(263) Sept 26/2016 – Ironies in the Garden (3)

Monday Meditation
September 26, 2016
From the desk of A.J. Higgins

Ironies in the Garden (3)

“Then the band and the captains and officers of the Jews took Jesus and bound Him”

John 18:12

They came with their weapons that night. The tramping of their feet, hurrying through the garden, broke the stillness of the night scene. They came with weapons to take the Lamb of God. The majesty of His words and perhaps the shock at His self-disclosure stunned them for a moment; but intent on their evil deed, they rushed forward to arrest Him. The unsheathed sword of Peter was refused and the severed ear healed so that there would be no sign of resistance and no remonstrance upon Peter. What a gracious Lord!

There is no need in John’s Gospel for Judas to identify Him. No kiss, no words come from the traitor’s lips. The Lord identifies Himself. He is in total control. “If ye seek Me” is His invitation to them to apprehend Him.

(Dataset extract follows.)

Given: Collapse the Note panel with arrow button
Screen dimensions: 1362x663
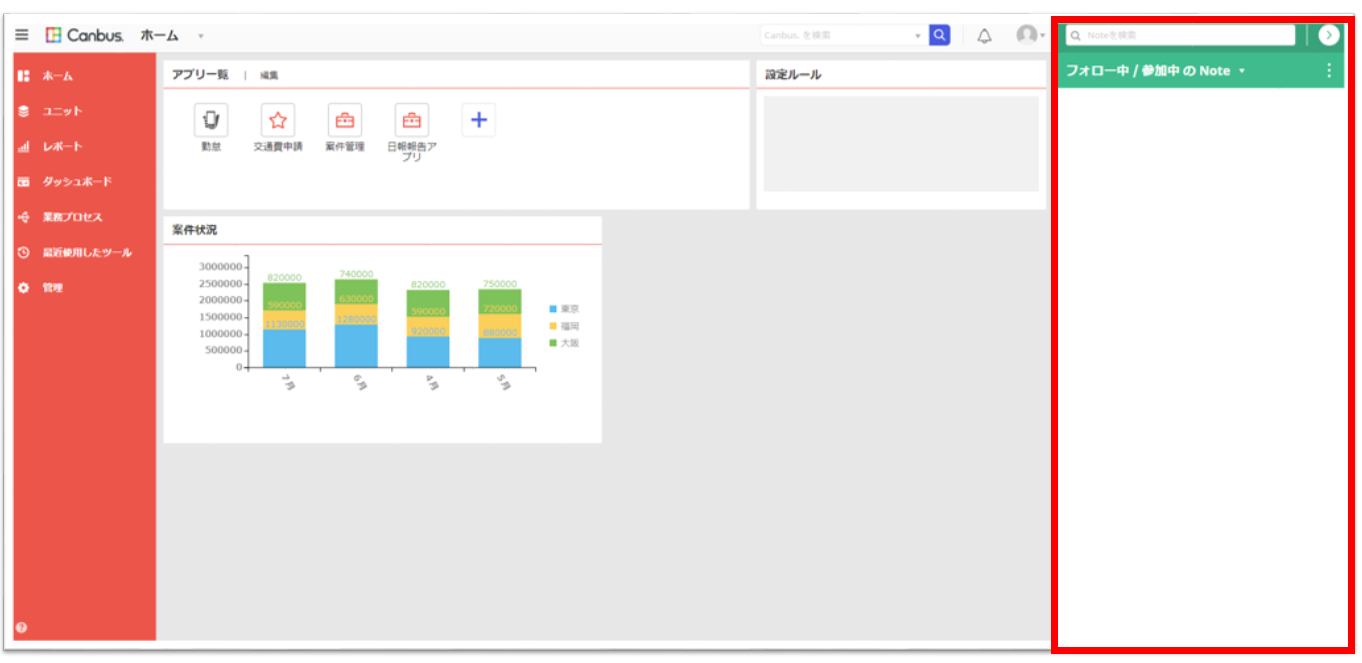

But then John tells us that they “bound Him.” Only John records the binding in the garden. The other writers tell of His being bound while transported between trials (Matt 27:2; Mark 15:1) but John tells us that the first binding was in the garden.

John is the Gospel record where we see the Father and Son moving together to Calvary. The record of the binding of the Lord Jesus reminds us of a father who had to bind his son to an altar; that binding likely occurred within sight of the very same place that saw the binding of Christ. When Abraham bound Isaac on one of the mountains in Moriah, was the Father thinking of a day in the future when His Son would be bound? We think of the grief of Abraham’s heart in binding his son, and rightly so. The ultimate Father must have known a deeper grief, an inexpressible sorrow as He watched His Son bound in a garden and led away by the hands of cruel and merciless men.

They bound Him and yet the scene reveals that apart from His submission, they would never have been able to take Him. Weapons would have been to no avail; numbers meant nothing. The authority of the captains and soldiers was meaningless.

The binding of every other captive was a testimony to the instinct of self-preservation. Binding was necessary to insure they could not escape. But the binding of the Lord Jesus was a testimony to His meekness and submissive attitude; a testimony to His love and mercy. All the sacrifices of old had to be bound with “cords even unto the horns of the altar” (Ps 118:27). He had bound Himself in a past eternity by devotion to His Father’s will. The binding in the garden was but the visible expression of that devotion.

Consider:

1. There are five occasions in the epistles where it is written that “He gave Himself” of a similar construction. Note the purpose in each and for whom He gave Himself.

2. Genesis, the first book in our Bible, has a lot to say about fathers and sons. In most instances, there was sorrow associated with the events in their lives. Look at some and relate them to the Father and His Son.